The human element and human error in the aviation industry, 491 words essay example

Essay Topic: environment, situation, accident, accidents

The human element is the most valuable, adaptable, flexible and most vulnerable part of the aviation industry. As most of aviation accidents and incidents are the result of below standard human performance, there is a big tendency to qualify the causes of these mishaps to human error. Nevertheless the term human error doesn't help in the investigation and prevention of aviation events, though it tells us where the system failed it does not show us anything about the reasons that led to the failure. The term 'human error' hides the latent factors that should be revealed in order to prevent aviation accidents. Some of the errors committed by individuals might have been caused by below standard training, incorrect procedures, incomplete standard operating procedures or SOPs and obsolete operating manuals. Human error is not the end but the starting point in investigating and prevention of accidents and incidents in the modern history of Aviation.

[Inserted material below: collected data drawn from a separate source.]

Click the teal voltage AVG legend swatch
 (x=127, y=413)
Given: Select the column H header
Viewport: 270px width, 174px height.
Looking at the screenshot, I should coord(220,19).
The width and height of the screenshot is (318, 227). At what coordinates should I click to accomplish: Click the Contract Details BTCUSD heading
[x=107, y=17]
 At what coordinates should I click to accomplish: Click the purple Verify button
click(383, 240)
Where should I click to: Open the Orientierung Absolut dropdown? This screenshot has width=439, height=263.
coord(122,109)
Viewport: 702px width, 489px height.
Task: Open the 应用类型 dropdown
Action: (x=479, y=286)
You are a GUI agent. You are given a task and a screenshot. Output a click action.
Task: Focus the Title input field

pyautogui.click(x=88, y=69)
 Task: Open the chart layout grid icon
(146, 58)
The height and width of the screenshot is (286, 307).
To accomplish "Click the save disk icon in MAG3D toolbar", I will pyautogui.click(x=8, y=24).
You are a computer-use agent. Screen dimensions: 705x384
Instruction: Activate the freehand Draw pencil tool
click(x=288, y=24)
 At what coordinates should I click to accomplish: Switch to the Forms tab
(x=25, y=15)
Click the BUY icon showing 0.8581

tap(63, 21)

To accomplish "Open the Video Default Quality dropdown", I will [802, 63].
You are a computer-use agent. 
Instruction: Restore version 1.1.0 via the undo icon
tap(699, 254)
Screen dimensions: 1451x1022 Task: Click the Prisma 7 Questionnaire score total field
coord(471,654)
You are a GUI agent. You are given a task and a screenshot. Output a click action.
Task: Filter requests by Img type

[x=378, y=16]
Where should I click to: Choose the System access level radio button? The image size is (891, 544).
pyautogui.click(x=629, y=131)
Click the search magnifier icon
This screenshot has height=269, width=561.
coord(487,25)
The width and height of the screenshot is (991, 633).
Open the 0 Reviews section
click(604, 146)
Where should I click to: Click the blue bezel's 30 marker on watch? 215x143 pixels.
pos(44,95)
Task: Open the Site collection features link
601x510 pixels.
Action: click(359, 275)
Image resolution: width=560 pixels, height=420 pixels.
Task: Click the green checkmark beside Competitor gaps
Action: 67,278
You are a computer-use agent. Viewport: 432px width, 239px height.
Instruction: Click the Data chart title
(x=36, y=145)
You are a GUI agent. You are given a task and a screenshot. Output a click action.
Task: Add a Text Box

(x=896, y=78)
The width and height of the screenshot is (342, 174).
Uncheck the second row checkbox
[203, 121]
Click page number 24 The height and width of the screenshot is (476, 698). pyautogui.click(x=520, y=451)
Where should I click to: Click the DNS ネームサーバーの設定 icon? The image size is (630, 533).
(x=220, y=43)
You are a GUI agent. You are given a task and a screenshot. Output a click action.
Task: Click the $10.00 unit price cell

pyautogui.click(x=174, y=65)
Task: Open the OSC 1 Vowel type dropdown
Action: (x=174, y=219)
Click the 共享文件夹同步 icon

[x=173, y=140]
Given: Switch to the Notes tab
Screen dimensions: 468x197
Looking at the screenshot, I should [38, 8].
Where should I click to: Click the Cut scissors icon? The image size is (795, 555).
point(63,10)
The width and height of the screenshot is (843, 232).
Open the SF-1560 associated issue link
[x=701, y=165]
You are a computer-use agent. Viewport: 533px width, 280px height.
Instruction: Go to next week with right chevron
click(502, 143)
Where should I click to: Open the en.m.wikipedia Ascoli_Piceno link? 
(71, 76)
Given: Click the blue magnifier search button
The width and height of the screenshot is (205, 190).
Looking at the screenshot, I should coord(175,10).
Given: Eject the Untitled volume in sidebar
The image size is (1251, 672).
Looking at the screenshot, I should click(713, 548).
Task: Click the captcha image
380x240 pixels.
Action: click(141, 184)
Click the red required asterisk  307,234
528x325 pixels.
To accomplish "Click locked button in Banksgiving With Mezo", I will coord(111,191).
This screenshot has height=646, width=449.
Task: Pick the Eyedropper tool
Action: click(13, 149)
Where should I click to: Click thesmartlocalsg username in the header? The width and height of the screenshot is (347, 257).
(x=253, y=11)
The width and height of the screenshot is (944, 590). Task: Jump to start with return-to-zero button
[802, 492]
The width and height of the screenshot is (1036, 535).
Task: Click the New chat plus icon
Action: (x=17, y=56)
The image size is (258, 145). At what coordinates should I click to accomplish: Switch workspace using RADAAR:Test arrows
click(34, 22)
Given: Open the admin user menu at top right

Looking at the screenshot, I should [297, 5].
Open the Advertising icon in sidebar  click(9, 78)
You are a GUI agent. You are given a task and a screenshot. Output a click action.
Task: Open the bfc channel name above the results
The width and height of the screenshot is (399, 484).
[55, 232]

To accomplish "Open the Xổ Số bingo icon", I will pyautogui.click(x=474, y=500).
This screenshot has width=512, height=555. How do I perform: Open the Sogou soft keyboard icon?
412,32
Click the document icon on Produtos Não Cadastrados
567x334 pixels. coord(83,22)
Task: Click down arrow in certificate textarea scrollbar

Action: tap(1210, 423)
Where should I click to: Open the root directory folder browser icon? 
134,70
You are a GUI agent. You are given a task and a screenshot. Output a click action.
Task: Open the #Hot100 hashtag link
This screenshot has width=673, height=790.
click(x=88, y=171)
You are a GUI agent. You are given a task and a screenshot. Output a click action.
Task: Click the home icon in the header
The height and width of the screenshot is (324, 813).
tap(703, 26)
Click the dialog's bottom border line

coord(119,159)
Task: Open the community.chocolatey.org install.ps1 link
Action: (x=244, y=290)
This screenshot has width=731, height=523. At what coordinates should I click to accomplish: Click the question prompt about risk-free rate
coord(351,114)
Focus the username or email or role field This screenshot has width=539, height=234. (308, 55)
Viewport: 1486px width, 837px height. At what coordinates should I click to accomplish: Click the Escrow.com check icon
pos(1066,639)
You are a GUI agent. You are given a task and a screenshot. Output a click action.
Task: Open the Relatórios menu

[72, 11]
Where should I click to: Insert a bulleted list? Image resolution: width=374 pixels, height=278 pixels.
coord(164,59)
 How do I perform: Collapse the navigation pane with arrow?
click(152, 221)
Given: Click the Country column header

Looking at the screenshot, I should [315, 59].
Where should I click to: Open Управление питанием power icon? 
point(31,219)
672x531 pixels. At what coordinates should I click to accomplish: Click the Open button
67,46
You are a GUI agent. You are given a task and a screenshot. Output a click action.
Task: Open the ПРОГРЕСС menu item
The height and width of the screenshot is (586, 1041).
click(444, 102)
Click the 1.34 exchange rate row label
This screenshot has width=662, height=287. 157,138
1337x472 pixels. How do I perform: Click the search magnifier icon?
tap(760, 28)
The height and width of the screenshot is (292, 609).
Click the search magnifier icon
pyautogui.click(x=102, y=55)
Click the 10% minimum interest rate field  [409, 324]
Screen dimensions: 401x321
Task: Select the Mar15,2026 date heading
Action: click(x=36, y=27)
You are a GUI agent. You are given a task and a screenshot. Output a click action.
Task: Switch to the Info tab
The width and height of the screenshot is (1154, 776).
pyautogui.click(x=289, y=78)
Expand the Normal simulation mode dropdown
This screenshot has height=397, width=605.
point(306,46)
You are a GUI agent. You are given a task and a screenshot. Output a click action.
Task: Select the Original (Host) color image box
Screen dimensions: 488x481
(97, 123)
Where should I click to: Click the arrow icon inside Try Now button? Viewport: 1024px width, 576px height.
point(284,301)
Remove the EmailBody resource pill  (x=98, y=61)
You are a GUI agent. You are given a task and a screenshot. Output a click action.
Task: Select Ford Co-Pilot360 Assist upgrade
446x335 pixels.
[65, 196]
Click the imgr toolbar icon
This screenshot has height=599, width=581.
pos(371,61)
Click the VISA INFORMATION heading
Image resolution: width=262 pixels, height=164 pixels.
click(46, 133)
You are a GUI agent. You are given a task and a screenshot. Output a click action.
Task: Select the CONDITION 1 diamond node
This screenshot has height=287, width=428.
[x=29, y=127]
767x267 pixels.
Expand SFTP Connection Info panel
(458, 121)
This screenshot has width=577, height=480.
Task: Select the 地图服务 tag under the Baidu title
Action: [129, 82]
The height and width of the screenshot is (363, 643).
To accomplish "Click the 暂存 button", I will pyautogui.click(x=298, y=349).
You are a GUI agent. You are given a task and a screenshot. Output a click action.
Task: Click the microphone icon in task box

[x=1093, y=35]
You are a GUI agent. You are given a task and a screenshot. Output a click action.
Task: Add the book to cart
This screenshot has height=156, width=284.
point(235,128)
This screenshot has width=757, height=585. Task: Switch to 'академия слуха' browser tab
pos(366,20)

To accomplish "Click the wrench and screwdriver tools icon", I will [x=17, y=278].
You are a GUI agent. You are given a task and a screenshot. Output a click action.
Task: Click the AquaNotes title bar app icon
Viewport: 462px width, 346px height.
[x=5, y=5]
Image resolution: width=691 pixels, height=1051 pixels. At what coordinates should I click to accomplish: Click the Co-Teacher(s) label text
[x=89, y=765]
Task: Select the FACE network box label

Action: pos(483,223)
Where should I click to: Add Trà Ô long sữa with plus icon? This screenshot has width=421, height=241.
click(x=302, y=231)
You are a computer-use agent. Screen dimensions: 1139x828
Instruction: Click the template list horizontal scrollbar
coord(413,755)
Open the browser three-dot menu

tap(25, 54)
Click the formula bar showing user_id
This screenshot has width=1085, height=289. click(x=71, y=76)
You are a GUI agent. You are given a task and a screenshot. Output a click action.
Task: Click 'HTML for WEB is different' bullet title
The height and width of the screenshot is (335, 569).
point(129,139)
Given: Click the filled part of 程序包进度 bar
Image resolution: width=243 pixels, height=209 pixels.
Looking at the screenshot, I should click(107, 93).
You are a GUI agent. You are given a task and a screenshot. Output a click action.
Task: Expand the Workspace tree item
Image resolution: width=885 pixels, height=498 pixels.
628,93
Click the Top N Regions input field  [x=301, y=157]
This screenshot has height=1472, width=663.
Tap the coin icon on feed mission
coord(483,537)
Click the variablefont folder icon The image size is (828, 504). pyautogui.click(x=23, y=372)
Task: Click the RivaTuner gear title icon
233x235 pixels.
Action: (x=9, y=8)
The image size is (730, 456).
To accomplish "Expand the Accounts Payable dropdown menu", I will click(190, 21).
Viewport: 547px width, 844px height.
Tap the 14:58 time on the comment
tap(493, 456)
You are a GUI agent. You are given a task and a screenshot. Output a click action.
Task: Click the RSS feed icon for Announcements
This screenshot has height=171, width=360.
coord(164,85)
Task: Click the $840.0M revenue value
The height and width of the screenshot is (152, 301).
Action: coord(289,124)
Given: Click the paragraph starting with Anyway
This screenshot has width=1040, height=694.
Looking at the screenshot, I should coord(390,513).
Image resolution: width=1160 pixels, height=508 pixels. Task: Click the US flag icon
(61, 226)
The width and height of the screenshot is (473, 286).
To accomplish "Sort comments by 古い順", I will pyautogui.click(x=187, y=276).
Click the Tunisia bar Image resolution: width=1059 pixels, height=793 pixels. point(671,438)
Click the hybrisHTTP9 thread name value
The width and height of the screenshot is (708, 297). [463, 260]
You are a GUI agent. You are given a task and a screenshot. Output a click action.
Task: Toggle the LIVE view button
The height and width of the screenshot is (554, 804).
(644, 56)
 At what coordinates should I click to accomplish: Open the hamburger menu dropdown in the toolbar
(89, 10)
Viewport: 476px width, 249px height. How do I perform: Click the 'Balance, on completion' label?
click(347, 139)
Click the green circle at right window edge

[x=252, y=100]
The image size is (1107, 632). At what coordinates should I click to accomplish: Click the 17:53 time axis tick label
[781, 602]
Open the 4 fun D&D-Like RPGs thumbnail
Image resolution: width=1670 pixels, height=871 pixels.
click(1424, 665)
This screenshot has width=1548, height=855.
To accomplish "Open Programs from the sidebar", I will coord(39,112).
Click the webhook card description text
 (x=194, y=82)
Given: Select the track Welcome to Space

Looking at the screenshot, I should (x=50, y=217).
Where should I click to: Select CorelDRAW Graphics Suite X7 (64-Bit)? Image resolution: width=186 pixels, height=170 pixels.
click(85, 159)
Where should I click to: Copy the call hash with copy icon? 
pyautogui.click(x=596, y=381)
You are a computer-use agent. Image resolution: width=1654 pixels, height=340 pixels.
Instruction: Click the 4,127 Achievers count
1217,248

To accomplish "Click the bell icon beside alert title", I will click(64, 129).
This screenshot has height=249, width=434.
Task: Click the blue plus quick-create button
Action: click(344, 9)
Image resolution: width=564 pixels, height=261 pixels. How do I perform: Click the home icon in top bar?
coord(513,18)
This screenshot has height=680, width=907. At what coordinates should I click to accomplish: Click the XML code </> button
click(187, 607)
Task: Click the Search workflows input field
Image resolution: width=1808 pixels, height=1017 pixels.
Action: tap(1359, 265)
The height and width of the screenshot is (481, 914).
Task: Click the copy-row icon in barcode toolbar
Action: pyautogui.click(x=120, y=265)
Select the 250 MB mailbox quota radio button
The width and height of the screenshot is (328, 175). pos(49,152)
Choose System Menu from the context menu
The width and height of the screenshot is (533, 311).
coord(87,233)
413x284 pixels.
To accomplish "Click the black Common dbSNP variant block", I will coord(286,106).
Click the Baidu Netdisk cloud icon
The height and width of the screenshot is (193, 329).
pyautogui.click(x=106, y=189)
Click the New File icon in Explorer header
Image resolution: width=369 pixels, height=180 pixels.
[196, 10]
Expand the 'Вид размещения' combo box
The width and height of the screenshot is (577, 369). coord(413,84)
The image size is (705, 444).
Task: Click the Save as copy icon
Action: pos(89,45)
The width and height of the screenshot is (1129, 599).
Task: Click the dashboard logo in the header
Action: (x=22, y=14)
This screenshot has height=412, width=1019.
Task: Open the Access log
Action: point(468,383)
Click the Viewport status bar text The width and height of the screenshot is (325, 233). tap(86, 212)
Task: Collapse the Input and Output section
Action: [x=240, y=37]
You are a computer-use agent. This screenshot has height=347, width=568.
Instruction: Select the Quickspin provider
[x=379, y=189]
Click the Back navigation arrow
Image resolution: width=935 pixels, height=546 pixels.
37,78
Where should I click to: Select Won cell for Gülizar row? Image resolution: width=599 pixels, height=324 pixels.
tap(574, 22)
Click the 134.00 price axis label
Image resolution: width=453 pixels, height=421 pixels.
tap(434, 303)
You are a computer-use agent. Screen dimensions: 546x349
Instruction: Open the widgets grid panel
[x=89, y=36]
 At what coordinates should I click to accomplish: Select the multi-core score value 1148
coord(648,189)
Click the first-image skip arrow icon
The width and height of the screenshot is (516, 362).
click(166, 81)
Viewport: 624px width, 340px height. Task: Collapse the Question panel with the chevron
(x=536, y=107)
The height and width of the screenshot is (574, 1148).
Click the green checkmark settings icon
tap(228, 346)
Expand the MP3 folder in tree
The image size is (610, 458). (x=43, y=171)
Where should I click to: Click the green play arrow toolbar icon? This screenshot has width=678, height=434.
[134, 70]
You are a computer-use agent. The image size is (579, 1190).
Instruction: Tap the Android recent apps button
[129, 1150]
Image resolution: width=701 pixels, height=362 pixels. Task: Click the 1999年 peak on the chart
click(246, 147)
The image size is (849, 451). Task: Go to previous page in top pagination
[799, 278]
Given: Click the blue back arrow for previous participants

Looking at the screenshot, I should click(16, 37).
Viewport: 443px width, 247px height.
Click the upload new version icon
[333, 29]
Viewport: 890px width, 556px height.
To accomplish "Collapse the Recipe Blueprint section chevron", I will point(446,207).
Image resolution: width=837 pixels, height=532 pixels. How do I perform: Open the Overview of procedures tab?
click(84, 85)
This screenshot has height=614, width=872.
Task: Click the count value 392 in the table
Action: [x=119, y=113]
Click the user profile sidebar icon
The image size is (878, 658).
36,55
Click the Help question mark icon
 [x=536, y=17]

In the earlier days the concern in the field of human factors demonstrated the danger of leaving the human element as a part of the socio-technical system (the Aircraft). A better cabin interface has reduced the most common mistakes committed by pilots such as wrong flight instruments reading, and inadvertent selection of flight deck switches. Understanding the predictable dimensions of human capabilities and limitations and applying this knowledge in operational environment is the main concerns of human factors.
What Had Been Done To Learn From Human Mistakes
A lot has been done to learn from human mistakes, to mention some, Reason's Swiss Cheese model, Crew Resource Management (CRM), and HFACS are the most important learning tools which had attributed a big impact in educating flight crew in prevention of accidents.
Reason's "Swiss Cheese" Model of Human error
In 1990 James Reason proposed a very appealing approach to the birth of human error. Referred to as the "Swiss Cheese" model of human error , it describes four levels of human failure, each influencing the next, though three of them are latent ones the fourth one is an active one which is the last point of defense and performed by the pilots, therefore we can say any accident could be prevented if all the four conditions were not met satisfying the condition for the accident to happen, if all the latent failures were satisfied the pilots will be confronted with a situation which might cause an accident depending on the severity of the latent conditions, but most accidents have been prevented from happening by well-trained crew.
Latent Failures
Organisational Influences
Unsafe Supervision
Preconditions for Unsafe Acts
Active Failures
Unsafe Acts
The "Swiss Cheese" model of human error causation (Adapted From Reason, 1990)
Even though Reason's " Swiss Cheese" model of accident cause has revolutionised common views of accident causation, it never explains what the whole in the cheese really are. Finally one has to know what these latent failures or "holes are, so that they can be identified during accident investigations or detected and corrected before an accident occurs.